And calling a victim a victim particularly in a case where these were children who were the victims in this case. Children who were sexually assaulted. Children who were hog tied in their living room. Children. So I suppose the Court could have allowed Mr. Sutt or the State to refer to them as children. I don’t know that that would have been any better than the word victim. So I don’t believe that was error to do that.” The court subsequently denied defendant’s posttrial motion, and defendant filed a timely notice of appeal.

¶ 28 II. ANALYSIS

¶ 29 Defendant argues on appeal that the trial court erred by denying defendant’s motion in limine and by referring to B.M. and S.P. as victims during voir dire . Defendant also asserts that the trial court’s errors, combined with the State’s “frequent use” of the words victim or victims to describe B.M. and S.P., amounted to structural error. Lastly, defendant argues posttrial counsel rendered ineffective assistance. We address defendant’s contentions in turn.

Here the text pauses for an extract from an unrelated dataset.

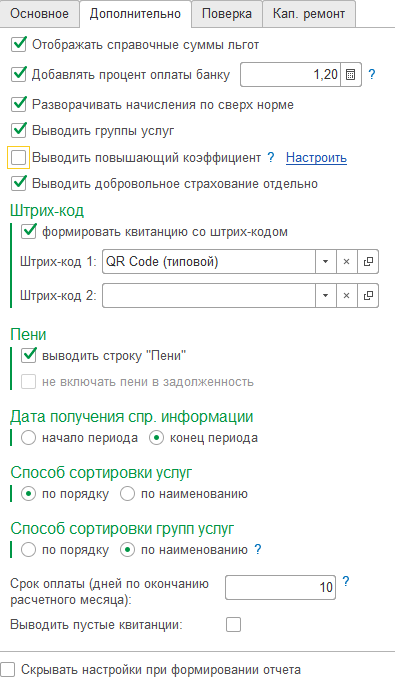Screen dimensions: 395x688
Task: Click the Срок оплаты days input field
Action: (280, 587)
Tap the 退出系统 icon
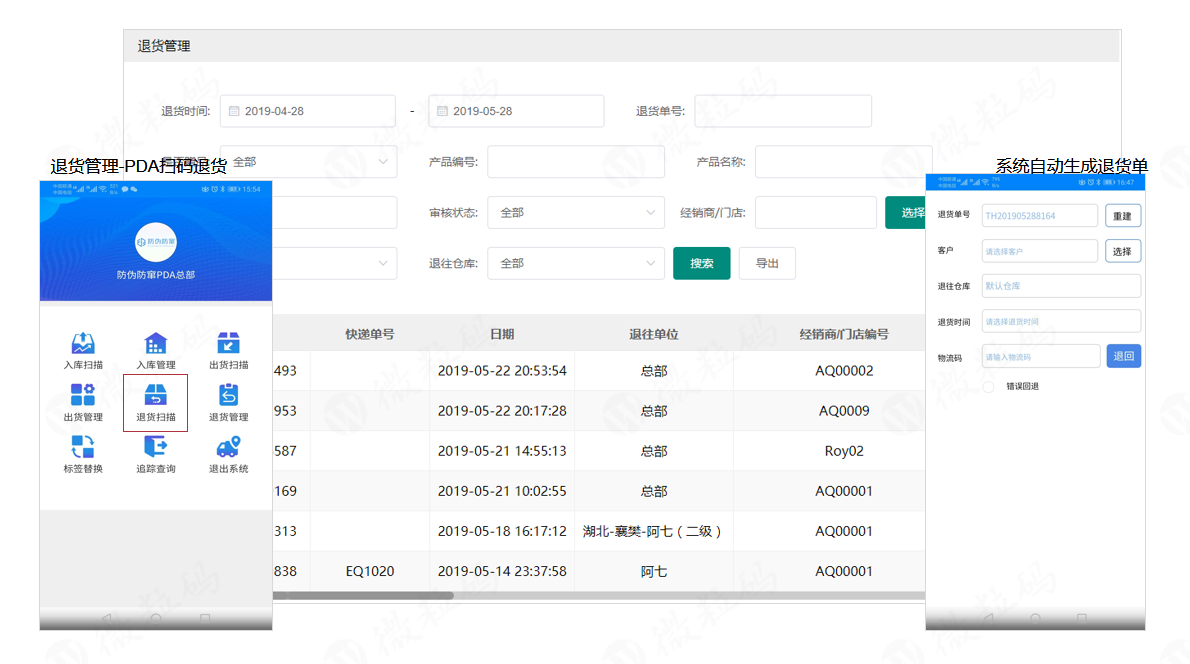Screen dimensions: 1190x664 tap(229, 448)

¶ 30 We first address defendant’s argument that the trial court should have granted his motion in limine and prohibited the State and its witnesses from referring to B.M. and S.P. as victims. We note that although defendant did not object at trial to the use of the word victim by the trial court, the State, and the State’s witnesses, defendant filed a motion in limine seeking an order excluding the use of this word when referring to B.M. and S.P. The court denied the motion , and *14 defendant raised this issue in his posttrial motion. In a criminal case, “a defendant preserves an issue for review by (1) raising it in either a motion in limine or a contemporaneous trial objection, and (2) including it in the posttrial motion.” People v. Denson , 2014 IL 116231, ¶ 11; People v. Hudson , 157 Ill. 2d 401, 434-35 (1993); People v. Boclair , 129 Ill. 2d 458, 476 (1989). Here, defendant preserved this claimed error for review by raising the issue in a motion in limine and again in his posttrial motion.

¶ 31 “A motion in limine is addressed to a court’s inherent power to admit or exclude evidence.” People v. Zimmerman , 2018 IL App (4th) 170695, ¶ 134. The purpose of such motions is to bring to the trial court’s attention, prior to trial, evidence that is potentially irrelevant, inadmissible, or prejudicial, and to obtain in a pretrial ruling whether the evidence may be admitted or excluded. Id. We review a trial court’s evidentiary rulings for an abuse of discretion. People v. Becker , 239 Ill. 2d 215, 234 (2010). A trial court abuses its discretion when a ruling is “arbitrary, fanciful, unreasonable, or when no reasonable person would adopt the trial court’s view.” People v. Ward , 2011 IL 108690, ¶ 21.

¶ 32 Defendant first asserts that the trial court erred by denying his motion , which allowed the State “free license” to refer to B.M. and S.P. as “victims” throughout defendant’s trial. Defendant specifically takes issue with the court’s “derelict” statement, where it asserted that it was “unaware of any law or any case law” that supported defendant’s argument “that the term ‘victim’ [wa]s prejudicial or somehow impassions, you know, inflames the passions of the jury or makes them have prejudice for or against anyone.” To support his position, defendant cites to several out-of-state court cases and argues that an “abundance” of case law contradicts the trial court’s statement. Although case law from state jurisdictions other than our own may be cited as persuasive authority, we are not bound to follow it. See People v. Nelson , 2021 IL App (1st) *15 181483, ¶ 36 (citing In re Parentage of Scarlett Z.-D. , 2015 IL 117904, ¶ 55 (“decisions from our sister state courts are not binding on the courts of this state”)). Here, defendant offers no case law directly on point and explicitly acknowledges that no Illinois court has reversed a defendant’s conviction and sentence where the State referred to the decedent or a complaining witness as a “victim.” Despite this, defendant argues that “ample authority” in Illinois exists for the proposition that “under the right set of facts,” the State’s use of the word victim to describe a complainant “ can be unfairly prejudicial,” which would require reversal. (Emphasis in original.) As such, defendant requests this court find the trial court abused its discretion by denying his motion in limine. We decline to do so.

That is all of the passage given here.